WHAT TO DO —
Return, from the data below, each line that contains the word "button".

DATASET CONTENT —
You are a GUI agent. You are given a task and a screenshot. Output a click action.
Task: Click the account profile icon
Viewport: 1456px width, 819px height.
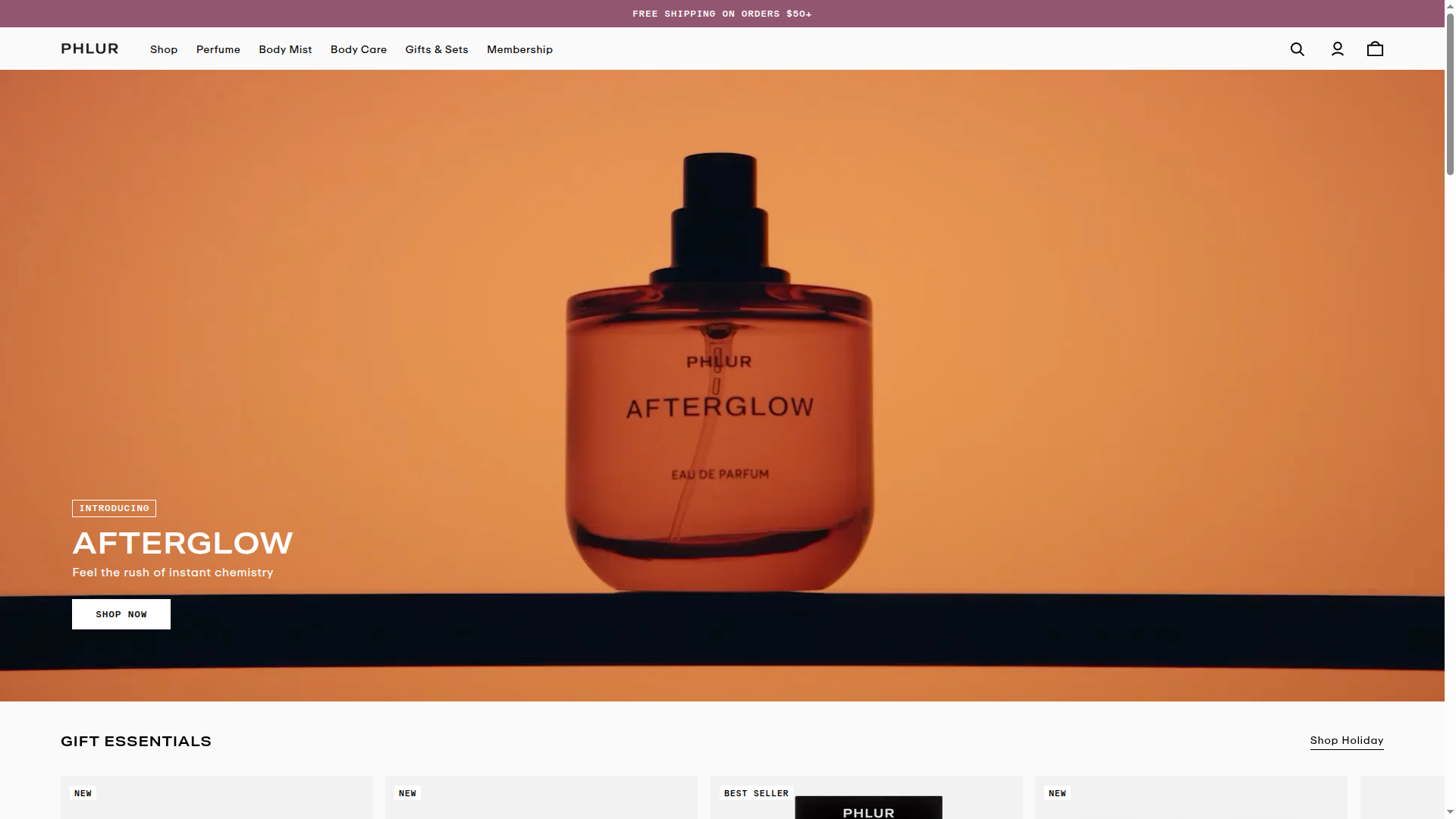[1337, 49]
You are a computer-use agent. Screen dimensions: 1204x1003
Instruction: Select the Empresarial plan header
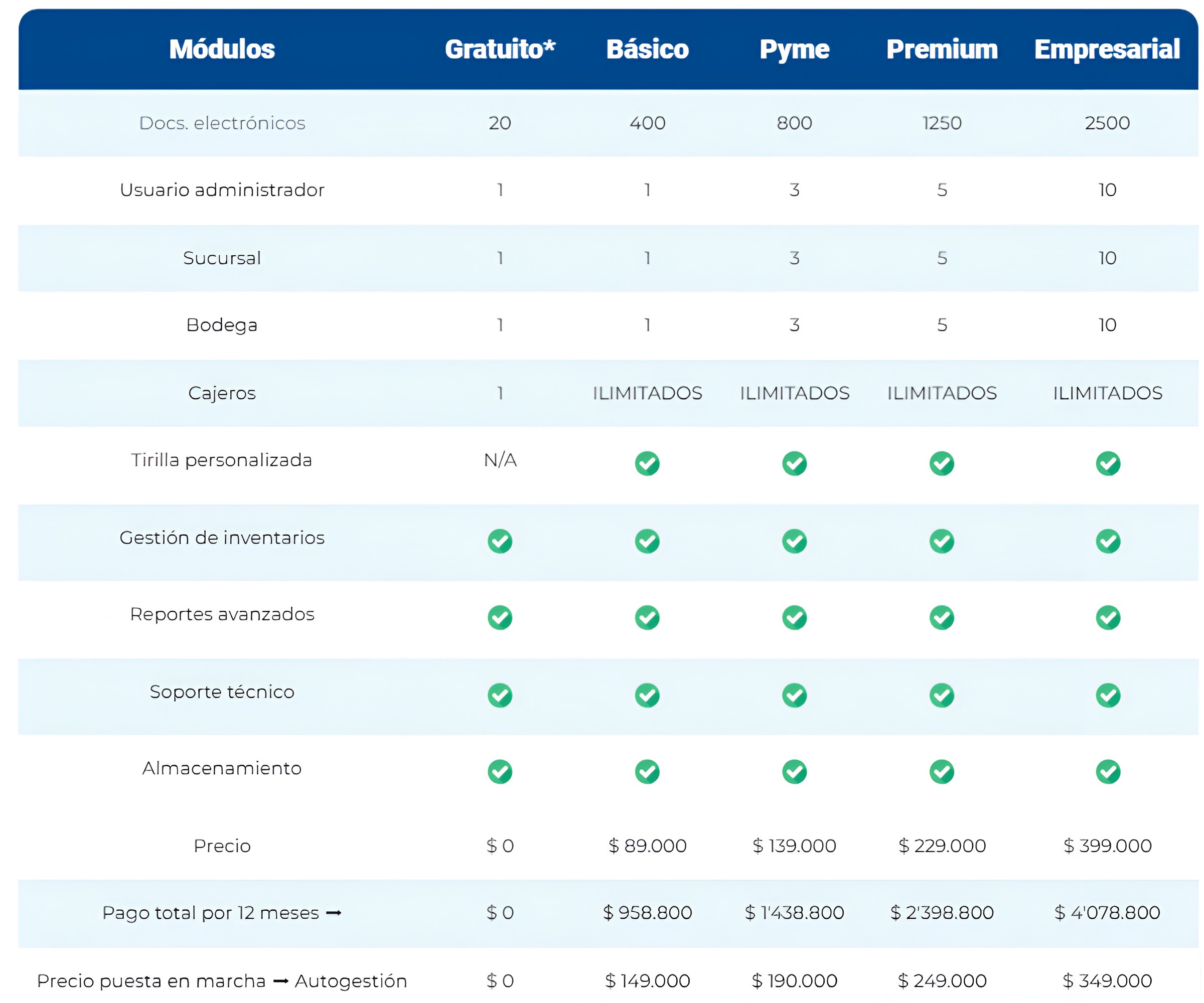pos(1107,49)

==

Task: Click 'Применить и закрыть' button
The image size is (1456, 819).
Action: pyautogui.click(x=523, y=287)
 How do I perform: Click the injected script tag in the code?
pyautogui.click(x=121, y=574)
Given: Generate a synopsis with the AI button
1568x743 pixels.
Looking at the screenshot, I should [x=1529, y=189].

--

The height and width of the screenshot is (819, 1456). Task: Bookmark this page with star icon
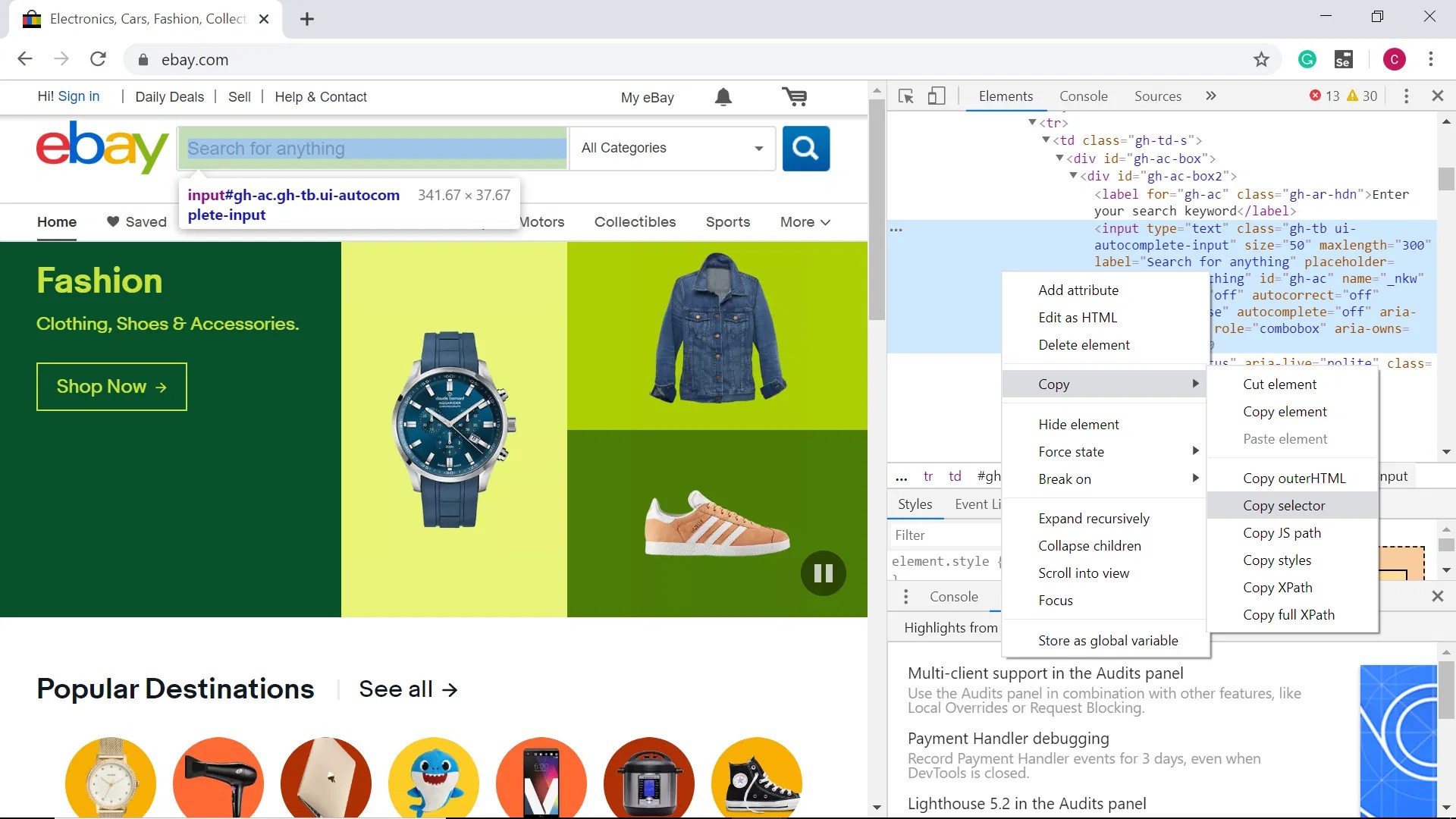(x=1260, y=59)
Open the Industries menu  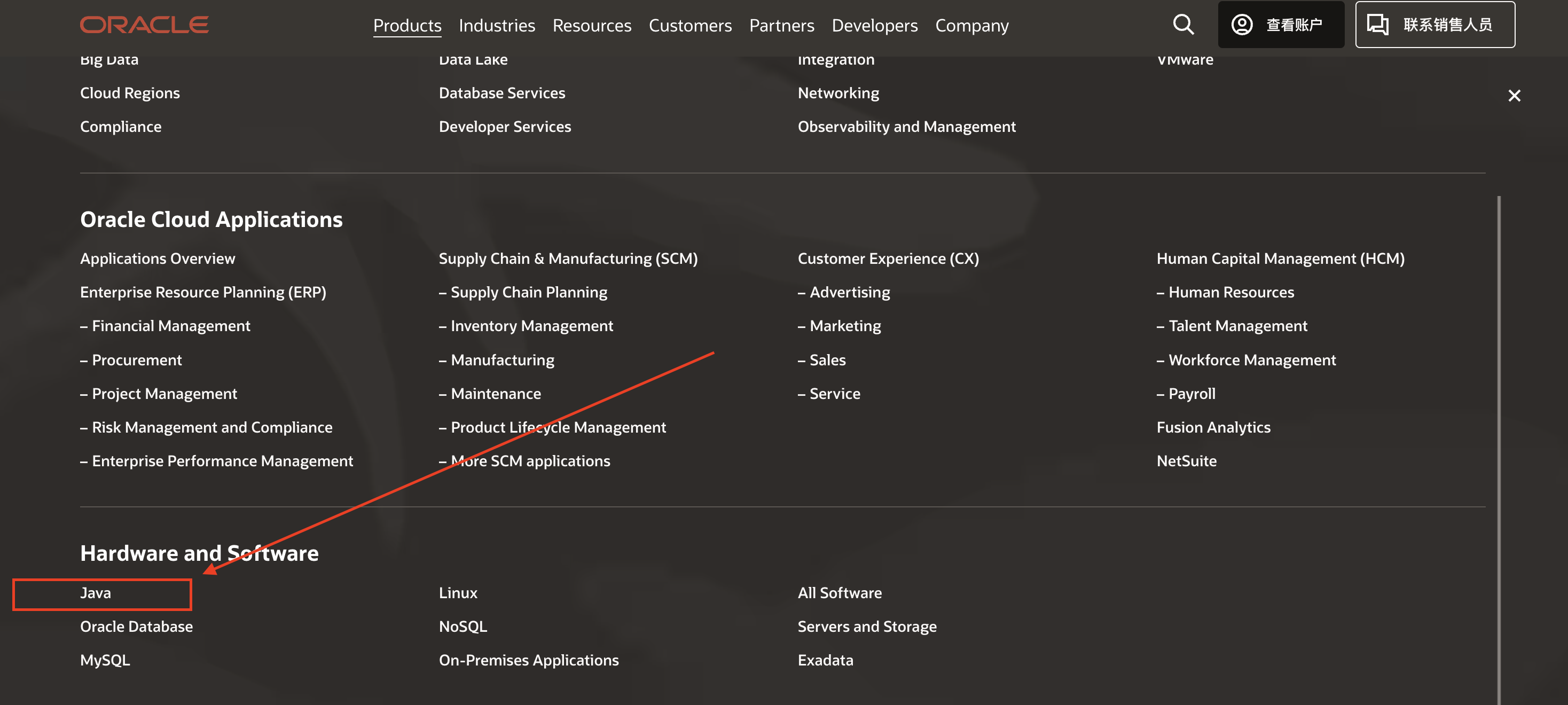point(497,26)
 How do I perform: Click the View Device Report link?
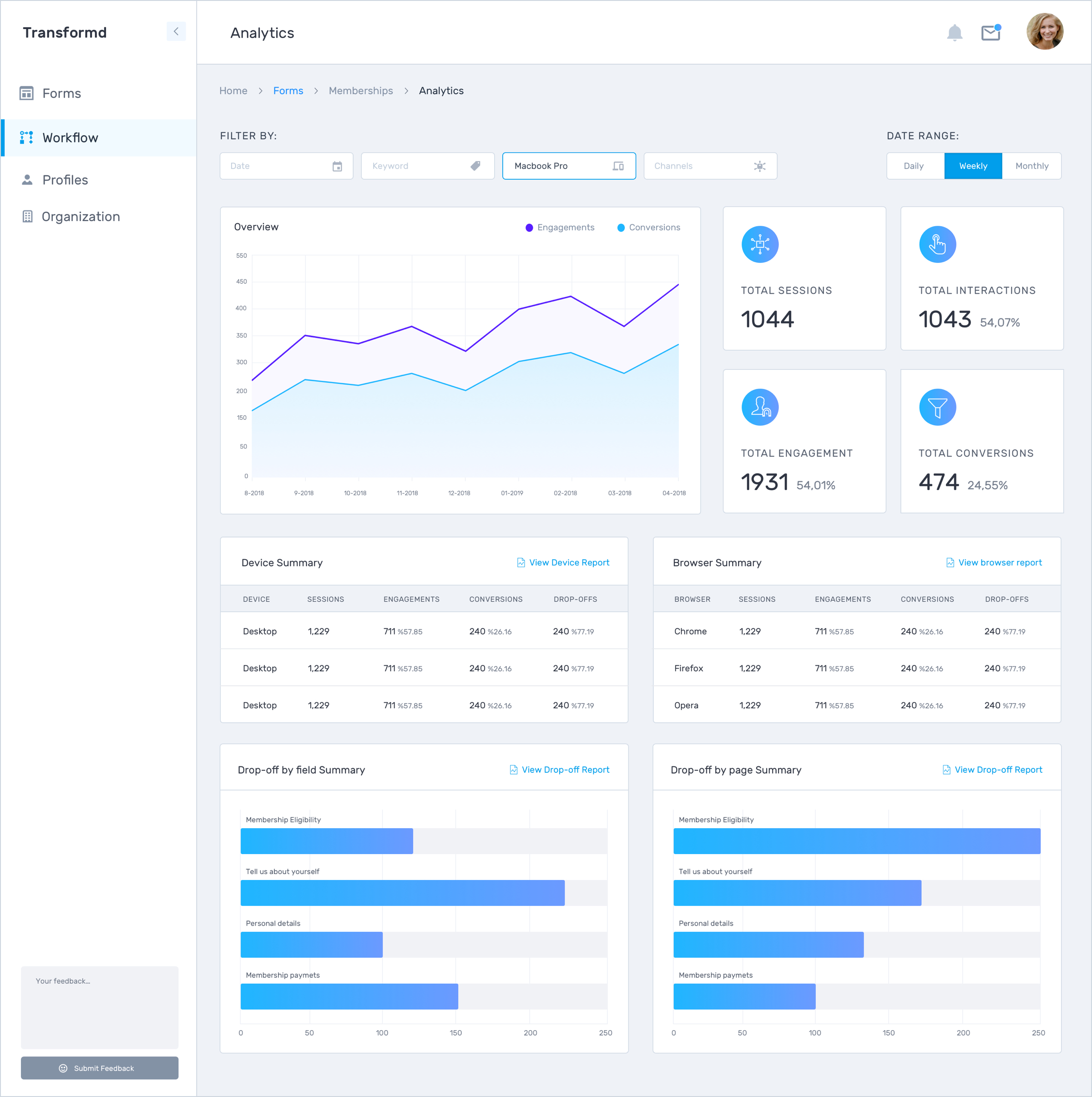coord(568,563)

EXERCISE RESPONSE —
Task: Click 'Применить и закрыть' button
Given: Generate a synopsis with the AI button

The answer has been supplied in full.